Kanagawa-ku (神奈川区) is one of the 18 wards of the city of Yokohama in Kanagawa Prefecture, Japan. As of 2010, the ward had an estimated population of 230,401 and a density of 9,650 persons per km^{2}. The total area was 23.88 km^{2}.

==Geography==
Kanagawa is located in eastern Kanagawa Prefecture, and northeast of the geographic center of the city of Yokohama.

===Surrounding municipalities===
- Tsurumi Ward
- Nishi Ward
- Kōhoku Ward
- Midori Ward
- Hodogaya Ward

==History==
Under the Nara period Ritsuryō system, the area that is now Kanagawa Ward became part of Tachibana District in Musashi Province. During the Edo period, the area was tenryō territory controlled directly by the Tokugawa shogunate, but administered through various hatamoto. The area prospered in the Edo period as Kanagawa-juku, a post station on the Tōkaidō connecting Edo with Kyoto. During the Bakumatsu period, Kanagawa was the location of the signing of the Convention of Kanagawa, which ended Japan’s national isolation policy and led to the normalization of diplomatic relations between the United States and Japan. The subsequent Treaty of Amity and Commerce (United States–Japan) led to the establishment of a treaty port for foreign commerce and settlement, which was initially stipulated to be Kanagawa. However, for security reasons, the actual settlement was established at neighboring Yokohama (present day Naka Ward). The Namamugi Incident, which led to the 1863 Anglo-Satsuma War, occurred in Kanagawa.

Work order 1: According to the text about Kanagawa Ward, why was the foreign settlement built in Yokohama instead of Kanagawa? Answer in one to three sentences.
Work order 2: Write the next part of the text about Kanagawa Ward, picking up after its last sentence.
You won't need the data entries for this.

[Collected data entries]
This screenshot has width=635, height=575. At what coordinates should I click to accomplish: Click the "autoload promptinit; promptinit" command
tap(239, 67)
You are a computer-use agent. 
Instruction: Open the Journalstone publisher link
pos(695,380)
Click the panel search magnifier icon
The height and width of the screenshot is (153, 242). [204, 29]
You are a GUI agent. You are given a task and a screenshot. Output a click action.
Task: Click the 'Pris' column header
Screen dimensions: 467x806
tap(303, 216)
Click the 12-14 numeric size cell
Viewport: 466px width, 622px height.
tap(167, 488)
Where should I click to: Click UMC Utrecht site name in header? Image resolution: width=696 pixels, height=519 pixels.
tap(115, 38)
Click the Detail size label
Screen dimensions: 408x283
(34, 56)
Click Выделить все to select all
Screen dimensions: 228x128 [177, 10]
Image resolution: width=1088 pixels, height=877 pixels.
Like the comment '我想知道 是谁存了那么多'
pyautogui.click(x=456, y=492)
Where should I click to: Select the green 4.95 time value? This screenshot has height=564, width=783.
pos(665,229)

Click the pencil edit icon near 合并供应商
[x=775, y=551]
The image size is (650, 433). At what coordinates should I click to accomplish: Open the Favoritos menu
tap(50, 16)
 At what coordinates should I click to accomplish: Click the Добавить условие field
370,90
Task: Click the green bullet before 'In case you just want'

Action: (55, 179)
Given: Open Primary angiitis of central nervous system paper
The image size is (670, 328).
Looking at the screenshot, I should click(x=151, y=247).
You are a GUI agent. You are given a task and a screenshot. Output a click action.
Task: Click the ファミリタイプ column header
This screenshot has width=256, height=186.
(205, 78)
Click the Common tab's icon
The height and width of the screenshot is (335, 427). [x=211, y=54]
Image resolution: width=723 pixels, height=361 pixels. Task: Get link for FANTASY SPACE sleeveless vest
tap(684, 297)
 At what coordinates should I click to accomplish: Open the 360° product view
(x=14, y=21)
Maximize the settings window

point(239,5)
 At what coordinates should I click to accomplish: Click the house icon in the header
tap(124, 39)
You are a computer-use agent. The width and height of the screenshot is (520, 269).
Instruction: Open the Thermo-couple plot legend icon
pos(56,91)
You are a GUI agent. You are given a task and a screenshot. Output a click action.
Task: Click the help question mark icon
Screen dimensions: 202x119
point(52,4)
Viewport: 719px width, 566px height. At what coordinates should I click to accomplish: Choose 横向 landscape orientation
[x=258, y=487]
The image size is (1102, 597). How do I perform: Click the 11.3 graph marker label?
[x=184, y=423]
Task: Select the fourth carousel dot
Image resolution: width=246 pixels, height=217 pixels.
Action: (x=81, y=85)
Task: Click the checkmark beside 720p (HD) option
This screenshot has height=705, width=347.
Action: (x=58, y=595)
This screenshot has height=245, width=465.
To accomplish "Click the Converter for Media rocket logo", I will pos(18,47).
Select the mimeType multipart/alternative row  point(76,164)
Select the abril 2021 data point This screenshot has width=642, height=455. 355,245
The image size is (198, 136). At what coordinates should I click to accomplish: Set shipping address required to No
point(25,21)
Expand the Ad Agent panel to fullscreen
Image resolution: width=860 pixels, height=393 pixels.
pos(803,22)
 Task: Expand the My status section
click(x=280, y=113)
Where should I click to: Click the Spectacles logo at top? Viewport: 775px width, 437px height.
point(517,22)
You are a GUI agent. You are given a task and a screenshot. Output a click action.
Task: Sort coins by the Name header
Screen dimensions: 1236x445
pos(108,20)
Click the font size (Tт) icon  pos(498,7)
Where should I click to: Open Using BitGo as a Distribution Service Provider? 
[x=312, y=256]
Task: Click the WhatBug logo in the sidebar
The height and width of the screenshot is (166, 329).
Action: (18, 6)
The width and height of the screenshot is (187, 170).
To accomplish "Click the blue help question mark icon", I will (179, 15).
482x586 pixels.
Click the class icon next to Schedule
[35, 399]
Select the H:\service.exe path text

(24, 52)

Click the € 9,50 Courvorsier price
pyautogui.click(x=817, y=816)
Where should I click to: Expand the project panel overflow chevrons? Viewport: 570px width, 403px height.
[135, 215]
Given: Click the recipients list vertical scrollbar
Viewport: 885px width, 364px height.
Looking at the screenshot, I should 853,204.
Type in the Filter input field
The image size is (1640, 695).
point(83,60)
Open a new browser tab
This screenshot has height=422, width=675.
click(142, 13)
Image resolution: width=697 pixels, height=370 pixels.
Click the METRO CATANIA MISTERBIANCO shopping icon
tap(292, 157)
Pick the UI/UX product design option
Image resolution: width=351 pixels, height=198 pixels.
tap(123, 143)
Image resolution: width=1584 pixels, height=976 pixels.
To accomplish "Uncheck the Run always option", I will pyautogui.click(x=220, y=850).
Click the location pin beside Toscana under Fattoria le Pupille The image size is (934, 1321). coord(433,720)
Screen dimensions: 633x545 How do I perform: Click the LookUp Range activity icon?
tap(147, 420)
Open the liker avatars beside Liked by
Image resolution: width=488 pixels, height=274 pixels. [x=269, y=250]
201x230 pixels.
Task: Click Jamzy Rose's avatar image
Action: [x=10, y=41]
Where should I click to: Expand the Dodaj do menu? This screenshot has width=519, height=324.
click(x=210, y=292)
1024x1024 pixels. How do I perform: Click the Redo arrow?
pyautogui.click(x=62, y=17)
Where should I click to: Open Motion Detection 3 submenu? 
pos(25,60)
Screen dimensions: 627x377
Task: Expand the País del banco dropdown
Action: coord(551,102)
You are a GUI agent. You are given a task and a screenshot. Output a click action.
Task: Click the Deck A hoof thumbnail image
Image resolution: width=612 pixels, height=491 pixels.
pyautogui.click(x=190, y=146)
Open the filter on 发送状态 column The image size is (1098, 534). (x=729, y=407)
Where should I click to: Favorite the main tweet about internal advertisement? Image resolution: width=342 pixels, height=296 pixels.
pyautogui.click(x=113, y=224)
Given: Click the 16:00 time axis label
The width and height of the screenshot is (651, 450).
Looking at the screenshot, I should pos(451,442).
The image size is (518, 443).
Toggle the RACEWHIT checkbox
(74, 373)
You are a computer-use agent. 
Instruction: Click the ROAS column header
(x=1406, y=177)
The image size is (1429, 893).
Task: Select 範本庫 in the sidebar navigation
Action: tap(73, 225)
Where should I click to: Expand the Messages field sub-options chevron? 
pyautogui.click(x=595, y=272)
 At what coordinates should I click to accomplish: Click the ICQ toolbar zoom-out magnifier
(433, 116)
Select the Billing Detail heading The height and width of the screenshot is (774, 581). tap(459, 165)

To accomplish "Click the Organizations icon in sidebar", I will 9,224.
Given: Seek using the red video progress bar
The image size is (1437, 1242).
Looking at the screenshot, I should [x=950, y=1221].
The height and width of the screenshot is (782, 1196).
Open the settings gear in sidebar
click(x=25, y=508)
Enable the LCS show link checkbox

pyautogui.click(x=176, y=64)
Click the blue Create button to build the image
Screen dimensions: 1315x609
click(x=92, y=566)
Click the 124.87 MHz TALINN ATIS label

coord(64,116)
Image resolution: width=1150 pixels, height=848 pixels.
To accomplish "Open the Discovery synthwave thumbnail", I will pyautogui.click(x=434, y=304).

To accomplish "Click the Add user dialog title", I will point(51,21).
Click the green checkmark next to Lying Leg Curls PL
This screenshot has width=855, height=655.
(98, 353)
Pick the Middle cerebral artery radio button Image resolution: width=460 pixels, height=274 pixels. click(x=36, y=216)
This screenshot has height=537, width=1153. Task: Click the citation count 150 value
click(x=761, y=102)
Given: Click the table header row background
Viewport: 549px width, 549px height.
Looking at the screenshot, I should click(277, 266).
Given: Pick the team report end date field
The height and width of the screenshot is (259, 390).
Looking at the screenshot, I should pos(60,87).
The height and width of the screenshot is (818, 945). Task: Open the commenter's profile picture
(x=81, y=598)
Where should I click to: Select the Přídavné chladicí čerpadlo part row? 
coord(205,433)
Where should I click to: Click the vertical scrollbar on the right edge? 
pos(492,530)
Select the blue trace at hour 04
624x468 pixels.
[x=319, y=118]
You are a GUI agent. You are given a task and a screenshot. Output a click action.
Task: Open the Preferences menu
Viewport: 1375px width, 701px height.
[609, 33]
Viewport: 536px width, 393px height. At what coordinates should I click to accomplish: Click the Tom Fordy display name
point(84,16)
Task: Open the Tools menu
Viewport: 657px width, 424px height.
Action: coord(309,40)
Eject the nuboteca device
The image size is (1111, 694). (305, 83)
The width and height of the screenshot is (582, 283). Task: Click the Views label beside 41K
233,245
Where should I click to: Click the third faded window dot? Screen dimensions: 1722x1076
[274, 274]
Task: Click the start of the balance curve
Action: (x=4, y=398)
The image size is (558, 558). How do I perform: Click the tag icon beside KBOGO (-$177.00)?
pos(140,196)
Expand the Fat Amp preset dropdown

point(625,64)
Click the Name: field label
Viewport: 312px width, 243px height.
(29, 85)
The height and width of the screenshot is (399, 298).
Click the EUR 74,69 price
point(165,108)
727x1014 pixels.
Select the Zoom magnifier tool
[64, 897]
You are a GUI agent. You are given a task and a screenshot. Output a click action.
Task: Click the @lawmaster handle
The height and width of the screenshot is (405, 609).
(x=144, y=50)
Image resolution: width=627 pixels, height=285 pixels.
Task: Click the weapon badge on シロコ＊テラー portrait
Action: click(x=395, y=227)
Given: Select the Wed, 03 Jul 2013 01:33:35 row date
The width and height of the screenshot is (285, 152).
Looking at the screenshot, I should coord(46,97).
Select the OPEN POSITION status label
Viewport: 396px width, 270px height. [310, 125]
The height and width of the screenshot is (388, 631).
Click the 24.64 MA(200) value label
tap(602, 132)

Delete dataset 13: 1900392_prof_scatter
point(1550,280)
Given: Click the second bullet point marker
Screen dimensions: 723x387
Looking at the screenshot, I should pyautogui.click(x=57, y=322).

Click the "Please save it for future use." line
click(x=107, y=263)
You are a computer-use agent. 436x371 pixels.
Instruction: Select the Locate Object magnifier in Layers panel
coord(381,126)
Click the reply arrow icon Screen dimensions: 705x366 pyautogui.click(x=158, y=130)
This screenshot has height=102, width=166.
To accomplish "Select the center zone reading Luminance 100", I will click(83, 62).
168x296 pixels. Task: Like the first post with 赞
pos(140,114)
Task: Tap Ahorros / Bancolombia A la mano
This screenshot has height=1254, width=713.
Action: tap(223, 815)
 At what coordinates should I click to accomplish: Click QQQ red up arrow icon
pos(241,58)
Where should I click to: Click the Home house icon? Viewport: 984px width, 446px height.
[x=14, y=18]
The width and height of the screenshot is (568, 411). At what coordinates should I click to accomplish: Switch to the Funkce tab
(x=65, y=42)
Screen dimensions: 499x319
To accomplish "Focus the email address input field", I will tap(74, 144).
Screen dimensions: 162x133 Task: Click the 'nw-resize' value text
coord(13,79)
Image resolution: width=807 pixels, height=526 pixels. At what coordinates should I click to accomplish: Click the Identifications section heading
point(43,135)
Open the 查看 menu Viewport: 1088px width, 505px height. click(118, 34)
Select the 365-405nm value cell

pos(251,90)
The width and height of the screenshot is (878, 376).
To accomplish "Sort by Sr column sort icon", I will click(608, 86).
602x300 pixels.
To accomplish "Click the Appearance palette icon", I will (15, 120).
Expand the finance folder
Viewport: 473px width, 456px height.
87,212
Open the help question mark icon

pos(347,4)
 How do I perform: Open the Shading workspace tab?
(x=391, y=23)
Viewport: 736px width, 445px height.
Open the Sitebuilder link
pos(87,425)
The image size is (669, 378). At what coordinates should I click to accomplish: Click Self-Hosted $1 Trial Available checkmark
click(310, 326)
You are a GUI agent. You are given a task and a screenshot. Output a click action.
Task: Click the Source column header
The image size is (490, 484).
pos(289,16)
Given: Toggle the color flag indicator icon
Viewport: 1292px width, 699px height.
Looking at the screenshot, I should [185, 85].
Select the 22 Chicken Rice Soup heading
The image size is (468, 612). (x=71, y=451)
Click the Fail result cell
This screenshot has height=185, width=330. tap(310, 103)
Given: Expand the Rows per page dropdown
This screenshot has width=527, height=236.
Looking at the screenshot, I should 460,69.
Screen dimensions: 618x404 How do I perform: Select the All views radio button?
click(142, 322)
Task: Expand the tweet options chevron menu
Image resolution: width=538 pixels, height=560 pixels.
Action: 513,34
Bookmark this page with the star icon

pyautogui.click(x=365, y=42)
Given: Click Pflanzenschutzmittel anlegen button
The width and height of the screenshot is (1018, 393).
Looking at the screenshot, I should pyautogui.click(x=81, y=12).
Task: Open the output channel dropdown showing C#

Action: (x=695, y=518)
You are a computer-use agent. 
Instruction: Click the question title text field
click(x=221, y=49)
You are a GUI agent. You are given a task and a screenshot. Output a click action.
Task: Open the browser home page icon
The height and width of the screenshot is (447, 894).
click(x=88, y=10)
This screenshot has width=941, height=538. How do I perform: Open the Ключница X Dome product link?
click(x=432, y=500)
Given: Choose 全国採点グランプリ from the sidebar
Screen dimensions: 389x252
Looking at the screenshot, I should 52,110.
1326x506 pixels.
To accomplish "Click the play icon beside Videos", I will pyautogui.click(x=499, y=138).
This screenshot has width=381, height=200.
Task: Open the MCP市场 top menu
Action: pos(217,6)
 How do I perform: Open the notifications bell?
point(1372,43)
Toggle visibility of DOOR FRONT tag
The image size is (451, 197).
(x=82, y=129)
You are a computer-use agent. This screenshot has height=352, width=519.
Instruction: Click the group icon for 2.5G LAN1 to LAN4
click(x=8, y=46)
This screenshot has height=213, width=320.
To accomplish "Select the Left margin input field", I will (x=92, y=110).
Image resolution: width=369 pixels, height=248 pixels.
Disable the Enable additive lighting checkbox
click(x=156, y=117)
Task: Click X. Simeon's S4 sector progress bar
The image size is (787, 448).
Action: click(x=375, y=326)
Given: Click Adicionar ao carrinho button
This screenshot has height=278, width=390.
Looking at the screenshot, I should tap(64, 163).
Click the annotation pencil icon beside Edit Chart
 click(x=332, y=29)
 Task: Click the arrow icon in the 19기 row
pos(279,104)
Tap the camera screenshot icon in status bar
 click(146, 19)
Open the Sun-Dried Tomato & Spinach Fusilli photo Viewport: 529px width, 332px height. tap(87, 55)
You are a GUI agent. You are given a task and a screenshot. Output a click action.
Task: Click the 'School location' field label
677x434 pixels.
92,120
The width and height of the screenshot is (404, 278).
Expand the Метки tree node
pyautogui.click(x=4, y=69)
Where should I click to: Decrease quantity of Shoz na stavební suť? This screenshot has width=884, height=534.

Answer section 1: The treaty first named Kanagawa as the treaty port for foreign trade and settlement. The actual settlement was placed in neighboring Yokohama for security reasons.

Answer section 2:
After the Meiji Restoration, the area was transferred to the new Kanagawa Prefecture in 1868. Kanagawa was connected to Yokohama and Tokyo by train in 1872, and was proclaimed a town on April 1, 1889. On April 1, 1901, it was absorbed into neighboring Yokohama. Kanagawa suffered severe damage from the 1923 Great Kantō earthquake. On October 1, 1927, it became Kanagawa Ward within the city of Yokohama. The area again destroyed during World War II, first being bombed during the Doolittle Raid of 1942, and finally being completely devastated during the massive Yokohama air raid of May 29, 1945. Kanagawa Ward soon rebuilt after the end of the war, although large portions of its territory remained under the control of the United States military until the 1970s.

==Economy==
Kanagawa Ward is a regional commercial center and bedroom community for central Yokohama and Tokyo. The coastal area is part of the Keihin Industrial Zone, and is the most industrialized region within Yokohama. Major factories are operated by Nissan, JVC, Nippon Petroleum Refining Co., Ltd., Nippon Flour Mills, Showa Denko, Asahi Glass Co. Mazda has a research and development center in Kanagawa-ku.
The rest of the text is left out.